Third, in contrast to other fields, the gambling industry is the main funder of research, education, and treatment. This system preserves the status quo, leads to a tolerance of harm, and presents the industry as part of the solution. The levy will preserve and deepen the dependency between researchers, treatment and educational services, and industry profits, and disguise the fact that the public picks up the costs of gambling harms, which are difficult to quantify and extend well beyond the realm of the NHS.4

Which brings us to our fourth and most important point. If, in the absence of industry derived funds, the NHS cannot afford to manage the burden of harm caused by the way we regulate gambling then the solution is not more funding, but a change to the regulations. It is extraordinary that we welcome industry funding for “problem gambling” clinics. Imagine if instead of adopting effective tobacco control policy, including measures to protect policymaking from industry influence, we had praised tobacco companies for funding cancer treatment services.19

If we, as health professionals and policymakers, fail to call for a new Act, and allow the current approach to gambling regulation to be preserved under the guise of “public health,” we are part of the problem, not the solution.

Acknowledgments

We thank Mark Petticrew for his thoughtful and insightful feedback during the drafting of the opinion piece.

Footnotes

  • Competing interests: May CI van Schalkwyk is public health specialty registrar and is writing in her capacity as an honorary research fellow at the London School of Hygiene & Tropical Medicine. Her research was funded by the National Institute for Health Research (NIHR) doctoral fellowship (NIHR3000156) and was also partially supported by the NIHR Applied Research Collaboration North Thames.

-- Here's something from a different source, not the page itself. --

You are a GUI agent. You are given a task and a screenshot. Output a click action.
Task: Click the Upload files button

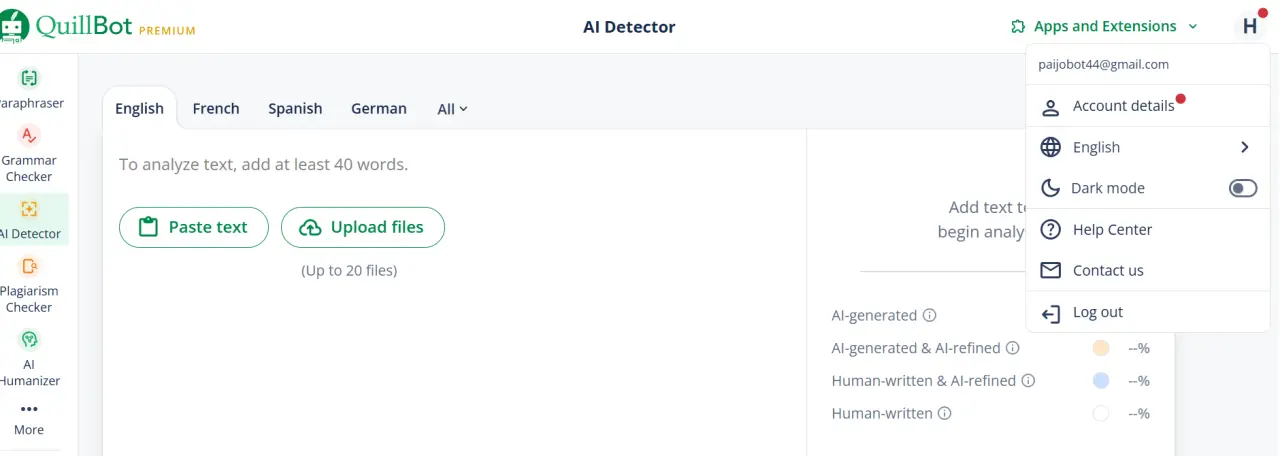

  • Rebecca Cassidy is professor of anthropology at Goldsmiths, University of London, author of Vicious Games: capitalism and gambling (2020) and co-author of Fair Game: producing gambling research (2014). Rebecca Cassidy has not received any funding relating to this publication. Between 2019 and 2020 she was paid specialist adviser to the House of Lords Select Committee on the Social and Economic Impact of the Gambling Industry. In 2019 she received support for travel and accommodation in Canada from the Alberta Gambling Research Institute in 2019 and an honorarium, travel, and accommodation from the World Health Organization and Turkish Green Crescent Society to attend a meeting in Istanbul. She also received travel, accommodation, and subsistence costs to attend the International Think Tank on Gambling Research, Policy and Practice (ITTGRPP) in Banff, Canada in April 2017, partly funded by the Alberta Gambling Research Institute and partly by participant registration fees. Also travel, accommodation, and subsistence costs to attend the Auckland meeting of the ITTGRPP in February 2017. The Auckland meeting was partly financially supported by the New Zealand Ministry of Health and by participant registration fees. Accommodation, travel, and subsistence to speak at a conference on gambling in Helsinki from the University of Helsinki Centre for Research on Addiction, Control and Governance in 2017. The centre is supported by an annual grant from The Ministry of Social Affairs and Health. She has also received funding from the European Research Council (2010-2015), Economic and Social Research Council UK and Responsibility in Gambling Trust (now GambleAware) (2006-2009) to conduct gambling research.

  • Provenance: not commissioned, not externally peer reviewed.